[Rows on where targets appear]
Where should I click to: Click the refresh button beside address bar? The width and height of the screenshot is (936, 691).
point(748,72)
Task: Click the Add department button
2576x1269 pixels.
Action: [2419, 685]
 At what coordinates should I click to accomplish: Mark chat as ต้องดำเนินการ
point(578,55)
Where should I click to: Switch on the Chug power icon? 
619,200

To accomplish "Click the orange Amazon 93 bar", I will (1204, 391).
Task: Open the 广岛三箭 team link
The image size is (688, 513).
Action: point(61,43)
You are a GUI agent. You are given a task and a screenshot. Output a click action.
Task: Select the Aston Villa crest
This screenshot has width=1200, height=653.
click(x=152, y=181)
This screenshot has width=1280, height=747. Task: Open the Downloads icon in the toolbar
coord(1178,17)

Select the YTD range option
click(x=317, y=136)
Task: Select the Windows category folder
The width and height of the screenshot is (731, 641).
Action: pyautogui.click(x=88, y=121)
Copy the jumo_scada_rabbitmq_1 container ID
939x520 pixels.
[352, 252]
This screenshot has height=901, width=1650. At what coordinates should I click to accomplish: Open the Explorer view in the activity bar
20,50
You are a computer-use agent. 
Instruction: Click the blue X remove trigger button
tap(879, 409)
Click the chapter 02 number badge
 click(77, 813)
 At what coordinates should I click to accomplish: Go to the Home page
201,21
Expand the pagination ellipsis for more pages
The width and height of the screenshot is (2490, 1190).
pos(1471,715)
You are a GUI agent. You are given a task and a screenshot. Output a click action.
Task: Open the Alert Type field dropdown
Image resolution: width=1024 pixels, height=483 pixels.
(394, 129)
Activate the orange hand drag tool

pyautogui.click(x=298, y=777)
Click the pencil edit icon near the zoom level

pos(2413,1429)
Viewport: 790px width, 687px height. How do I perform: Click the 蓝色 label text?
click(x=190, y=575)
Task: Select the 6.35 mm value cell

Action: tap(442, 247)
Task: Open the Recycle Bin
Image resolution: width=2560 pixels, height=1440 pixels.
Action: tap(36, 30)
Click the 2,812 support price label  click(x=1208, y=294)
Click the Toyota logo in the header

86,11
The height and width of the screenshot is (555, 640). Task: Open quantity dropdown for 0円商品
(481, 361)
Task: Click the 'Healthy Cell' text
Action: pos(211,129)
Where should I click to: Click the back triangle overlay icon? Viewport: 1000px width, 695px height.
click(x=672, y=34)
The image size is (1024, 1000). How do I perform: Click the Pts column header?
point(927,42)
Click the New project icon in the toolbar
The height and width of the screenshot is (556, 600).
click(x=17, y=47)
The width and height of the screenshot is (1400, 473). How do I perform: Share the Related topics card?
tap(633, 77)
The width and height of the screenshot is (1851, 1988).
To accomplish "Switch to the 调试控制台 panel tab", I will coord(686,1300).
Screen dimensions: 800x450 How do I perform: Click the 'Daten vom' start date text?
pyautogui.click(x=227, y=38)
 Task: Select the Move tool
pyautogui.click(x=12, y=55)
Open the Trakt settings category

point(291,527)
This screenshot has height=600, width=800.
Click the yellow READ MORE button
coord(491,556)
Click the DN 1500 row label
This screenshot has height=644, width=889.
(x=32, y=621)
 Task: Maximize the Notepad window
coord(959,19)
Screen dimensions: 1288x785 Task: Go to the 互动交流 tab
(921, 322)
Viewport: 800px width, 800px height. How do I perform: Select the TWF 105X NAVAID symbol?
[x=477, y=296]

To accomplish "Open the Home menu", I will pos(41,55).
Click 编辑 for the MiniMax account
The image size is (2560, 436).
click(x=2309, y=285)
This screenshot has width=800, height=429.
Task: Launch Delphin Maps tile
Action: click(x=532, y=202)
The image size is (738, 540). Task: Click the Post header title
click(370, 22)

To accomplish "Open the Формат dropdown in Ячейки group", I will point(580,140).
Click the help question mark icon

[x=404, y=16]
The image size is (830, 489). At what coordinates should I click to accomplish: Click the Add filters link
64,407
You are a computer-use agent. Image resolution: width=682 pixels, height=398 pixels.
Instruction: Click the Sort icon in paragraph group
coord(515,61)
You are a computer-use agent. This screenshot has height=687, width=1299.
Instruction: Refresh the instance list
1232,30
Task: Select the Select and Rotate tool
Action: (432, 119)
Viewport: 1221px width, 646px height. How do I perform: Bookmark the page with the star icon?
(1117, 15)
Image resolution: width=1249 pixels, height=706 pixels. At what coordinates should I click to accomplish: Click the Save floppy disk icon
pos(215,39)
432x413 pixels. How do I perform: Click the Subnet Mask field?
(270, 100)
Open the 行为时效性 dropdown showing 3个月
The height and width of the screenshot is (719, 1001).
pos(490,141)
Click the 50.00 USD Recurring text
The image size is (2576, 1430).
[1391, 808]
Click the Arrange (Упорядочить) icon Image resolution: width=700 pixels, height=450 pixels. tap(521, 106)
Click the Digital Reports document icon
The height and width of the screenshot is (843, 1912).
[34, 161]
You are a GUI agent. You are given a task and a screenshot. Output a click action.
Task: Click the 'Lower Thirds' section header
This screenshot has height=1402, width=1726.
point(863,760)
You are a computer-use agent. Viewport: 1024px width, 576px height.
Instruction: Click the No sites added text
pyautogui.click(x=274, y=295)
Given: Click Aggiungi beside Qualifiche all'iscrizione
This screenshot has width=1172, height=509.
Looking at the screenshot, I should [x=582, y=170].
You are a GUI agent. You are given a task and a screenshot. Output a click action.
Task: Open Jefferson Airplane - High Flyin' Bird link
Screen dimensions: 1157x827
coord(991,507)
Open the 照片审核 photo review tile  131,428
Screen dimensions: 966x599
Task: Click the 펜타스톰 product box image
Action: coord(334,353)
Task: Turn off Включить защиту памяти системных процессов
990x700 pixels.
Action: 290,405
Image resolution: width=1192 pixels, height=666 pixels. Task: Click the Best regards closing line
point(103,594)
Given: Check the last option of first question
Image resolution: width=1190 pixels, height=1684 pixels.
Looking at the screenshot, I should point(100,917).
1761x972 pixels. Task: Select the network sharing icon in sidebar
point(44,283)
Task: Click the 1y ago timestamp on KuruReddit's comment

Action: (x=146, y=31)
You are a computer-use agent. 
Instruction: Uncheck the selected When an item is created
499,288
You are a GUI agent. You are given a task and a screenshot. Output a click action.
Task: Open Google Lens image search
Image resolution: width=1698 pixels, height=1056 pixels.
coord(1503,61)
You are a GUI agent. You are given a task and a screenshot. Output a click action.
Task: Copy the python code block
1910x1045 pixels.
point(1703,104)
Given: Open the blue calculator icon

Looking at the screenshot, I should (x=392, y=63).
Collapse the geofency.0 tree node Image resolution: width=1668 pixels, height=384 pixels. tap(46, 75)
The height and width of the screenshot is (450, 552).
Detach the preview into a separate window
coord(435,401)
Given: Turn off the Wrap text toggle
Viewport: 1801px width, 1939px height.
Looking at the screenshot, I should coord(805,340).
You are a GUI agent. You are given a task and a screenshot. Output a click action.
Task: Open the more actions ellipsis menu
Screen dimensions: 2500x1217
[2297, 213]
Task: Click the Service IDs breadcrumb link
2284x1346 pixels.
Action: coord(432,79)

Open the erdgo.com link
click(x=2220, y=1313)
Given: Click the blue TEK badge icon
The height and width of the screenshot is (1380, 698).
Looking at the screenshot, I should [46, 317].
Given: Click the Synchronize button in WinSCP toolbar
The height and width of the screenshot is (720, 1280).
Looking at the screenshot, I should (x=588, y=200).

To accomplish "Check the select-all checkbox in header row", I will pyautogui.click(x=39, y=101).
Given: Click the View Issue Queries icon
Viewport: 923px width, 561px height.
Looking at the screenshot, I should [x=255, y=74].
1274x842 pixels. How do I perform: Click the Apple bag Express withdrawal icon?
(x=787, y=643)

Given task =
Tally the lines in the data above that contain the string "point", with case counting, and reply with the number alone.

Result for this exercise =
11